▸ WHAT YOU NEED TO DO
Output must consist only of the lines of the material below from the one with "This screenshot has" through the one with "Screen dimensions: 742x417", each reproduced exactly; no pictures belong in it.

▸ MATERIAL PROVIDED
++++++++++

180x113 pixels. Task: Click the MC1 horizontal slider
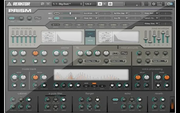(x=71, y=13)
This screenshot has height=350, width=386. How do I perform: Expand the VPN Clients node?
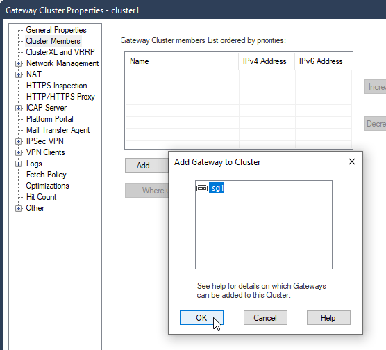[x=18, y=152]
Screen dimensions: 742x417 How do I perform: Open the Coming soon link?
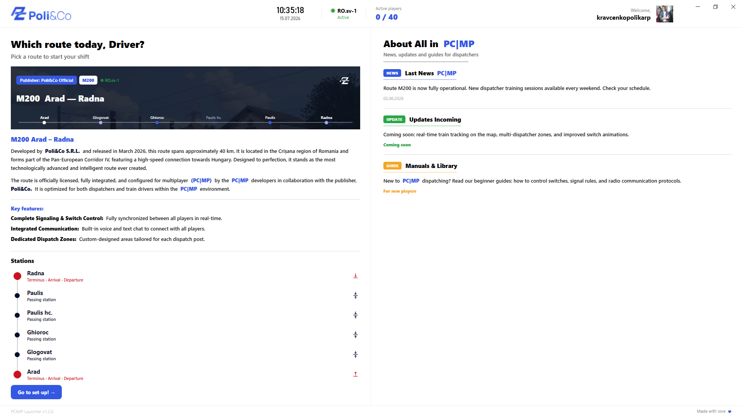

++++++++++

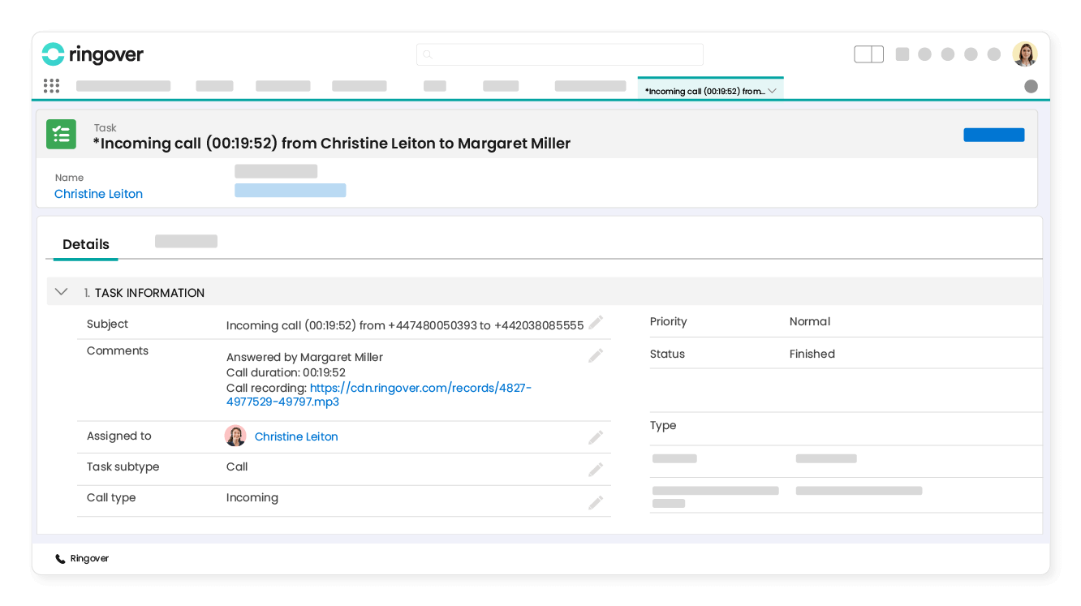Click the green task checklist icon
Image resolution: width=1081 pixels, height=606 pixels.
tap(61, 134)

++++++++++

▸ EXPECTED OUTPUT
This screenshot has height=350, width=386. How do I perform: Expand the VPN Clients node?
[x=18, y=152]
Screen dimensions: 742x417 How do I perform: Open the Coming soon link?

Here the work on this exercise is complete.